UPDATED to 2020:
No two crowdfunding websites were created equal, but Kickstarter, Indiegogo and Gofundme have certainly risen to the top of the pile. These three are streets ahead of the thousands of other active crowdfunding platforms currently littering the web. Gofundme is a platform for personal fundraising — not a topic we tend to cover — so that just leaves intrepid fundraisers with an artistic, charitable or commercial focus with Kickstarter vs Indiegogo. But which one will it be? Which one should it be?
So the chances are you’ve heard about Kickstarter. You probably have a pretty good handle on the basic pros and cons of this platform as well, but in the interests of being thorough, let’s cover our bases and start at the beginning.
Today, crowdfunding is mostly synonymous with Kickstarter. It’s the biggest crowdfunding platform there is. It’s also got a bunch of metrics that are happy to sing its praises: Kickstarter campaigns have already raised over US$4 bln. It’s hosted 158,000 successful projects, has a total of 16 million backers — of which one-third support multiple campaigns. Over 300 (339 actually) have broken the US$1 million mark. A further 5454 campaigns have raised over US$100k. Need I go on?
This crowdfunding goliath boasts 15 campaign categories. The film and video, music and publishing categories are the most popular (you’ll find the majority of campaigns registered in one of these), but it’s the games, technology and design categories that really excite backers. These last three are the most funded groups on the site (as a side note, Wednesday afternoon is the time when most backers put their hands in their pockets).

◇ ◇ ◇

WHAT YOU WILL DO:
1. Please list every Kickstarter campaign category named in the crowdfunding article.
2. Pick up the crowdfunding article after its final sentence and keep writing it.
The data below has no connection to the crowdfunding article.

DATA BLOCK:
◇ ◇ ◇

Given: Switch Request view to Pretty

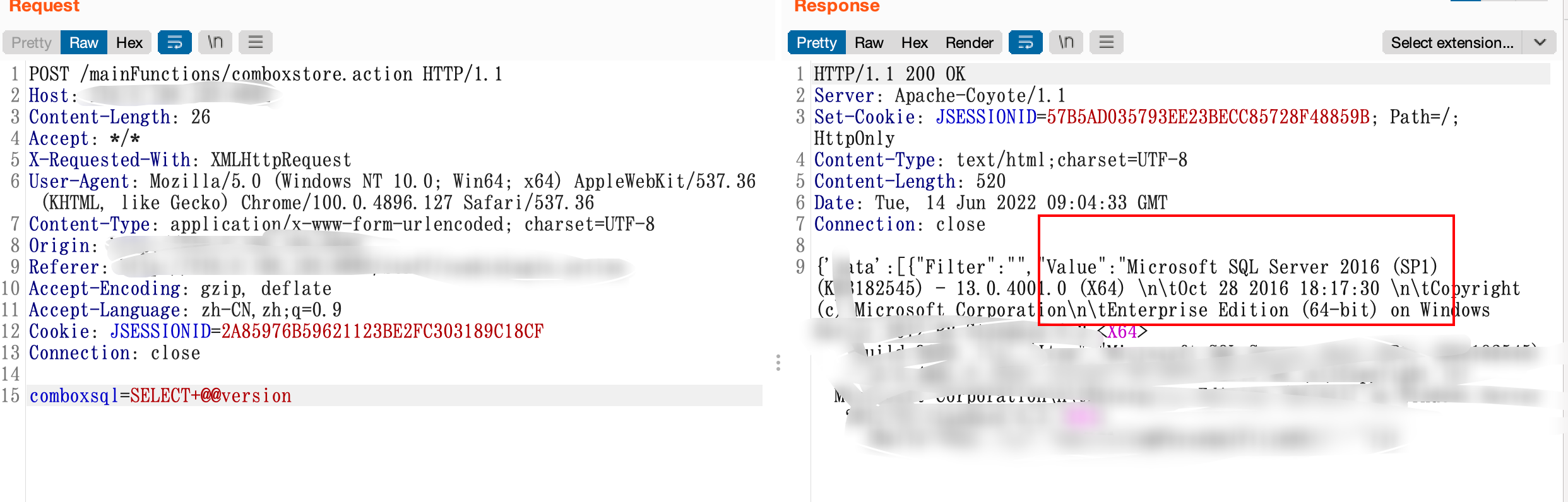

◇ ◇ ◇

ANSWERS TO THE PROBLEMS:
1. Film and video, music, publishing, games, technology, design

2.
Impressed yet? Well, you might be a little less so when you learn that all those impressive stats only account for 36.69% of Kickstarter campaigners. The rest (over 60%) fail to achieve their goals.
But don’t get disheartened, Kickstarter still has a few aces up its sleeve. With a reputation for launching whacky, innovative and downright marvelous ideas, Kickstarter gets a fair bit of coverage from the media and bloggers. One well-placed article could win you a place in that top 36%.
Initially focused exclusively on independent films (hence the name) Indiegogo started accepting projects from any category a year after its launch. Established to provide more opportunities to backers than Kickstarter, Indiegogo is usually perceived as a less strict and more flexible platform. It is available in over 200 countries and provides more categories (24 vs Kickstarter’s 15). It also gives backers control over whether they want fixed (all or nothing) or flexible (creator gets whatever amount they collect) models. In 2015 Indiegogo separated personal and cause campaigns into a new platform Indiegogo Live, which later was renamed into Generosity. Later on, Generosity was sold to Gofundme, making it a personal fundraising giant.
At any given point it has around 7,000 live campaigns (Kickstarter has 4000) and hosts an average of 260 new campaigns every day. It also isn’t all that fussed with metrics (you’ll struggle to find the kind of statistical data Kickstarter is happy to publish), but you will come across the odd estimate or three.
If Kickstarter reckons around 36% of its campaigners are successful, then the digital world puts Indiegogo’s success rate somewhere between 17-18%. It sounds terrible, but it does have a few other things going for it. Its flexible funding scheme allows you to get the funding without necessarily reaching your goals, plus our successful Indiegogo campaigners also tell us that the customer support is second to none (not something Kickstarter campaigners tend to agree with). Add to that the fact that pledges are non-refundable, so the creator knows exactly how much they’ve raised (Kickstarter campaigns tend to drop 5-7% of backers — more on this later), and Indiegogo starts to look like a very attractive option.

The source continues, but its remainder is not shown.